§ Collected data:

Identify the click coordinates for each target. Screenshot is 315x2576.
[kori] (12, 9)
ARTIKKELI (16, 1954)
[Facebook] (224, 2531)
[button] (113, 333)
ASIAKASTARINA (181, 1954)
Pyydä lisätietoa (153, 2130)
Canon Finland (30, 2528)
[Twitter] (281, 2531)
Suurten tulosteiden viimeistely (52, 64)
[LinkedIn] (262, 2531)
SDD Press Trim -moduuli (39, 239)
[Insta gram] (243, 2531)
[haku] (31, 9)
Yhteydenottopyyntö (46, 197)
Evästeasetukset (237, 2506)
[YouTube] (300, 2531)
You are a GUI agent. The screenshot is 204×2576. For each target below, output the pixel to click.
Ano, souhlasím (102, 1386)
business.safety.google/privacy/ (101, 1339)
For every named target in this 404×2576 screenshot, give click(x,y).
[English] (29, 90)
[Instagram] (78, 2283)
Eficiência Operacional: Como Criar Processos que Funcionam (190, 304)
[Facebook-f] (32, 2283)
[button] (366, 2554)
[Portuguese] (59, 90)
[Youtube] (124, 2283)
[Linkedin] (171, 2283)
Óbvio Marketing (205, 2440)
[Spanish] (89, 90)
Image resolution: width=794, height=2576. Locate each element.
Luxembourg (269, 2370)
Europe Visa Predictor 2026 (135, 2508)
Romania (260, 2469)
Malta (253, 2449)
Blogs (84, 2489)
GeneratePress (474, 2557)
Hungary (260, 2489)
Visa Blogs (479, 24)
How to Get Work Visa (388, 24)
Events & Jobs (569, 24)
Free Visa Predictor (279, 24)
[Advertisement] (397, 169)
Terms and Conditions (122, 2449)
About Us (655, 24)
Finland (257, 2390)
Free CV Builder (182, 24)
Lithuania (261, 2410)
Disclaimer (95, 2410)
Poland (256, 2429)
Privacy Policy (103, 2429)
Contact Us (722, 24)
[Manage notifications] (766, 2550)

§ Problem requirements:
Reproduce all records exactly, without omissions.

§ Written answer:
Identify the click coordinates for each target. Screenshot is 315x2576.
[kori] (12, 9)
ARTIKKELI (16, 1954)
[Facebook] (224, 2531)
[button] (113, 333)
ASIAKASTARINA (181, 1954)
Pyydä lisätietoa (153, 2130)
Canon Finland (30, 2528)
[Twitter] (281, 2531)
Suurten tulosteiden viimeistely (52, 64)
[LinkedIn] (262, 2531)
SDD Press Trim -moduuli (39, 239)
[Insta gram] (243, 2531)
[haku] (31, 9)
Yhteydenottopyyntö (46, 197)
Evästeasetukset (237, 2506)
[YouTube] (300, 2531)
You are a GUI agent. The screenshot is 204×2576. For each target below, output the pixel to click.
Ano, souhlasím (102, 1386)
business.safety.google/privacy/ (101, 1339)
For every named target in this 404×2576 screenshot, give click(x,y).
[English] (29, 90)
[Instagram] (78, 2283)
Eficiência Operacional: Como Criar Processos que Funcionam (190, 304)
[Facebook-f] (32, 2283)
[button] (366, 2554)
[Portuguese] (59, 90)
[Youtube] (124, 2283)
[Linkedin] (171, 2283)
Óbvio Marketing (205, 2440)
[Spanish] (89, 90)
Image resolution: width=794, height=2576. Locate each element.
Luxembourg (269, 2370)
Europe Visa Predictor 2026 (135, 2508)
Romania (260, 2469)
Malta (253, 2449)
Blogs (84, 2489)
GeneratePress (474, 2557)
Hungary (260, 2489)
Visa Blogs (479, 24)
How to Get Work Visa (388, 24)
Events & Jobs (569, 24)
Free Visa Predictor (279, 24)
[Advertisement] (397, 169)
Terms and Conditions (122, 2449)
About Us (655, 24)
Finland (257, 2390)
Free CV Builder (182, 24)
Lithuania (261, 2410)
Disclaimer (95, 2410)
Poland (256, 2429)
Privacy Policy (103, 2429)
Contact Us (722, 24)
[Manage notifications] (766, 2550)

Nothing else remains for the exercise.